Metacharacters are interpreted in special ways. For instance, the metacharacter . matches the first instance of any character in a string except newline.


13> re:run("The quick brown fox.", ".").

You’d usually use . in a more elaborate pattern:

14> re:run("The quick brown fox.", "qu.").

15> re:run("The quack brown fox.", "qu.").

The metachacter ^ asserts start of string.


16> re:run("The quack brown fox.", "^The").

17> re:run("The quack brown fox.", "^qua").

Similarly, the metacharacter $ asserts the end of a line:

18> re:run("The quick brown fox is sick.", "ick.$").

The metacharacter * matches zero or more characters.


19> re:run("The quick brown fox.", "i*").

20> re:run("The quick brown fox.", "T*").

21> re:run("TTTTThe quick brown fox.", "T*").

The metacharacter + matches one or more characters:

22> re:run("TTTTThe quick brown fox.", "z+").

23> re:run("TTTTThe quick brown fox.", "T+").

The metacharacter | alternate patterns. Think of it as “or”:

24> re:run("The quick brown fox.", "fox|pig").

25> re:run("The quick brown pig.", "fox|pig").

You can also match generic character types. s, for instance matches any whitespace character.


26> re:run("The quick brown fox","\s",[global]).

How can I match non-printing characters?

See: Non-printing characters http://www.erlang.org/doc/man/re.html

Note that the metacharacters [ and ] have special meaning, they enclose “character classes.” A character class is the set of characters in a character class match, if any found, one character in the subject string.


24> re:run("The quick brown fox.", "[qui]").

25> re:run("The quick brown fox.", "[ui]").

26> re:run("The quick brown fox.", "[qui]", [global]).

You can combine characters, meta-characters, and other regular expression elements into extended patterns that can search, match, and replace nearly any substrings you can imagine.


27> re:run("E-mail: xyz@pdq.com", "[a-zA-Z0-9]+@[a-zA-Z0-9]+\.[a-z]{2,3}").

Note: DO NOT use this pattern in production.

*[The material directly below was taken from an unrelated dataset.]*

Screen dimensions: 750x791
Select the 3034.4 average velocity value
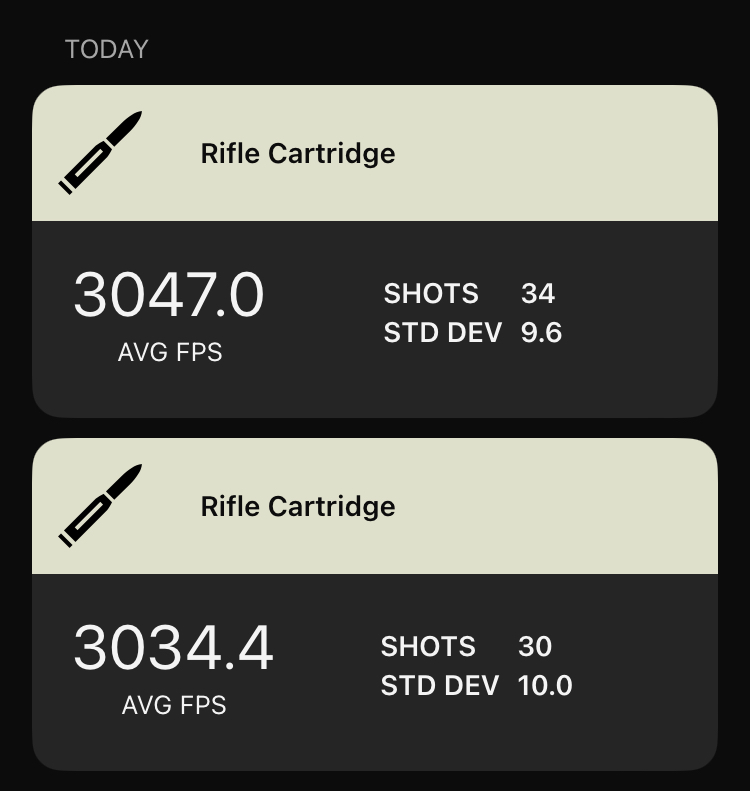pyautogui.click(x=174, y=647)
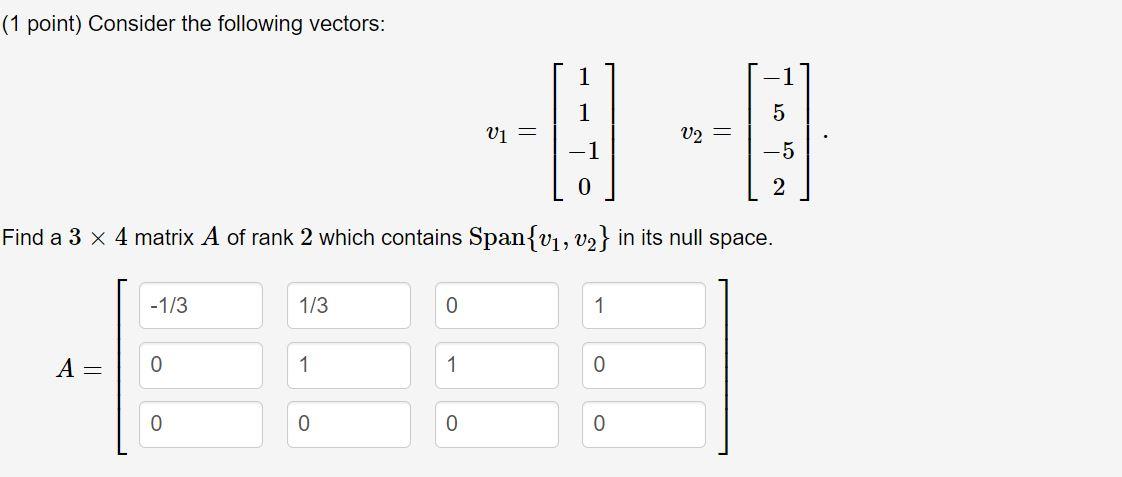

It needs more refinement and much more testing.

What other goodies does re offer?

split(Subject, RE) -> SplitList and split(Subject, RE, Options) -> SplitList.


28> re:split("this/is/my/path","/").

If you wish to use a pattern multiple times and boost perfomance, you can compile it with re:compile/1.


29>  {_, P} = re:compile("[a-zA-Z0-9]+@[a-zA-Z0-9]+\.[a-z]{2,3}").
30> re:run("E-mail: xyz@pdq.com", P).

How are regular expressions used in Zotonic source?

For one of many examples, look at zotonic/src/markdown/get_url/1:

get_url(String) ->
  HTTP_regex = "^(H|h)(T|t)(T|t)(P|p)(S|s)*://",
  case re:run(String, HTTP_regex) of
      nomatch    -> not_url;
      {match, _} -> get_url1(String, [])

Where can I go from here?

Study and experiment with all the metacharacters and other regular expression constructs in:


Do further research on the web. Everytime you see an interesting regular expression, test it in re:run/2. You may well have to edit to get it to run on re:run/2. But if you understand the basics, it won’t be difficult.


CAUTION: Complex regular expression patterns are hard to read and error prone. Break them down into short segments and test each segment. Then build them back up.

The hard part is confirming that your pattern will match all possible instances of the string segments you’re interested in.